Hi all,
This week we will have a special double header theory talk. First, we will have a guest speaker, David Zheng from UIUC at 11AM, then Chandra Sekhar Mukherjee from our group will give his quals presentation at 12:30. We will have a 30 minute break in between the talks for lunch. Please feel free to attend either or both talks. The abstracts for the talks are below. I will request that the Ginsburg staff let anyone asking about theory lunch from 11AM-1PM up to the 5th floor, as last time people seemed to get upstairs faster than I could let them in. If you have any trouble getting in, please feel free to shoot me an email (
Grayso...@gmail.com).
Thanks,
Grayson
Talk 1, 11AM, David Zheng:
Title: VC dimension and their applications in topological and geometric graphs
Abstract: Minor-free graphs and geometric intersection graphs are two classes of graphs that share a surprisingly geometric property: they have very natural set systems that have bounded VC dimension. We can algorithmically exploit these set systems to design algorithms and data structures not possible in general graphs such as subquadratic time algorithms for diameter and subquadratic space data structures for distance oracles as well as reachability oracles in directed graphs.
Talk based on joint work with Adam Karczmarz (
https://arxiv.org/abs/2410.12003), and ongoing work with Timothy Chan, Hsien-Chih Chang, and others.
Talk 2, 12:30 PM, Chandra Mukherjee:
Title: A multi-core-periphery perspective: Balanced ranking and improved clustering
Abstract: Structural assumptions serve as fundamental guiding principles in the inference of unlabeled data. Two of the most well-known assumptions in graphs are the community structure and core-periphery structure. While individually extensively studied, the coexistence of these structures in the same graph remains under-explored. In this talk, we propose a novel structural assumption via a natural combination of these two structures that we denote as the ``multi-core periphery structure with communities'' (MCPC) that better captures graphs with underlying groups.

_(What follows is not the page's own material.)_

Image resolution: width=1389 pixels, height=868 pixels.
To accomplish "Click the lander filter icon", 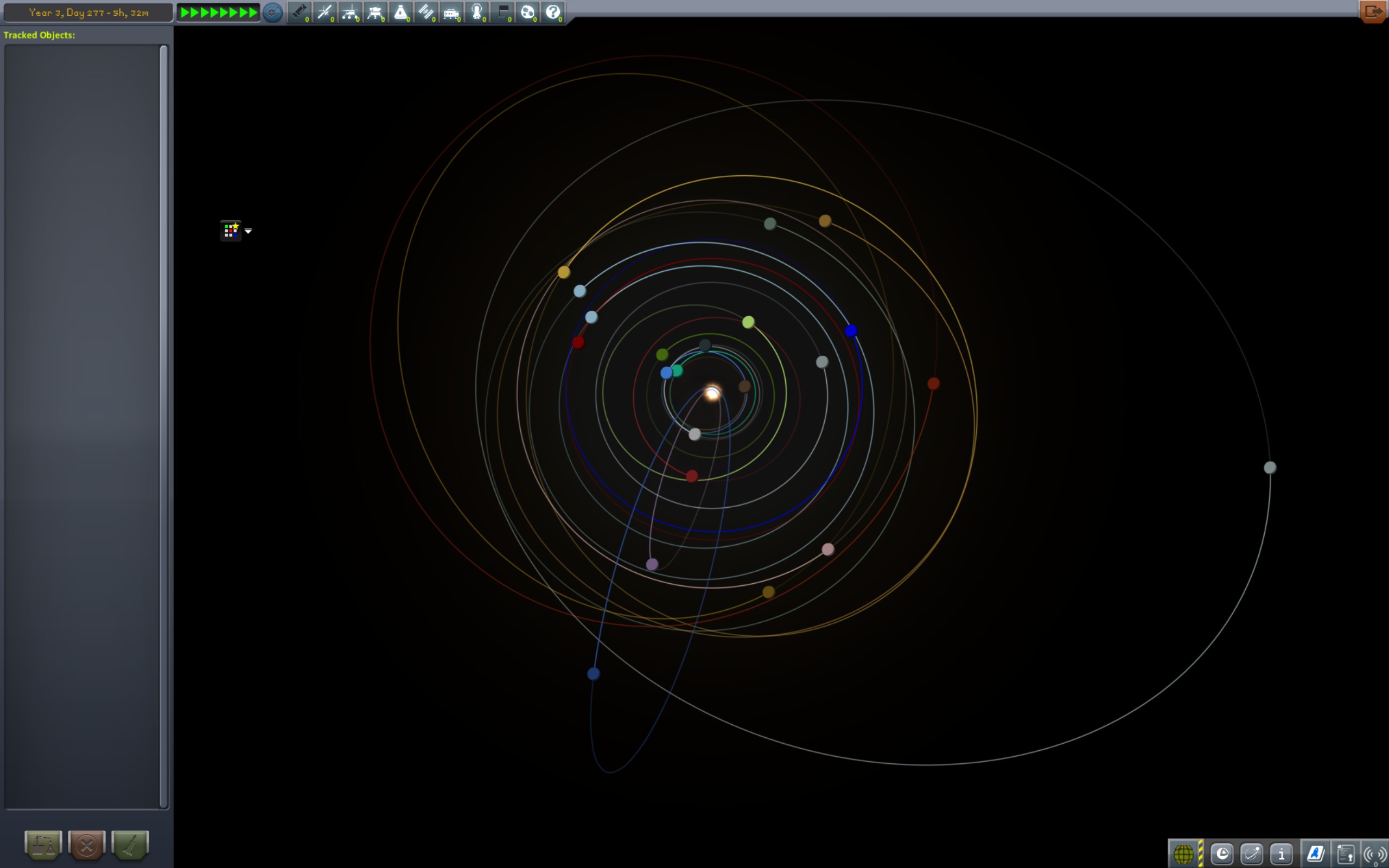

First, we observe that this structure captures certain unbalancedness (bias) in popular ranking algorithms (such as PageRank and other centrality measures), which we theoretically justify. We motivate the need for balanced ranking and design a new class of algorithms (that we call relative centrality) to overcome this issue, which we also theoretically and experimentally verify in a probabilistic graph model.

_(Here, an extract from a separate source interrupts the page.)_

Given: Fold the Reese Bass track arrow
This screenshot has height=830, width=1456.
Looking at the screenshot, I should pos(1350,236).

As a concrete application of the balanced ranking, we first use graph embeddings of biological data with underlying communities (cell types). We show that the top-ranked points selected by our algorithm are significantly better clusterable using traditional clustering algorithms while being more balanced (as opposed to the traditional centrality measures, the top-ranked points represent points from all underlying communities).
Next, we observe that MCPC structure emerges in graph embeddings of data with underlying communities from many different domains, such as bulk-RNA data, image data, and document datasets. Motivated by this observation and the improved clusterability of the top-ranked points, we develop a novel clustering pipeline, observing promising improvements in popular existing clustering algorithms (such as K-Means, HDBSCAN, and Louvain). In doing so, we develop a new "densification" idea that may be of independent interest.
The ranking algorithm is a joint work with Jiapeng Zhang. The clustering algorithm is an ongoing work with Joonyoung (Aaron) Bae and Jiapeng Zhang.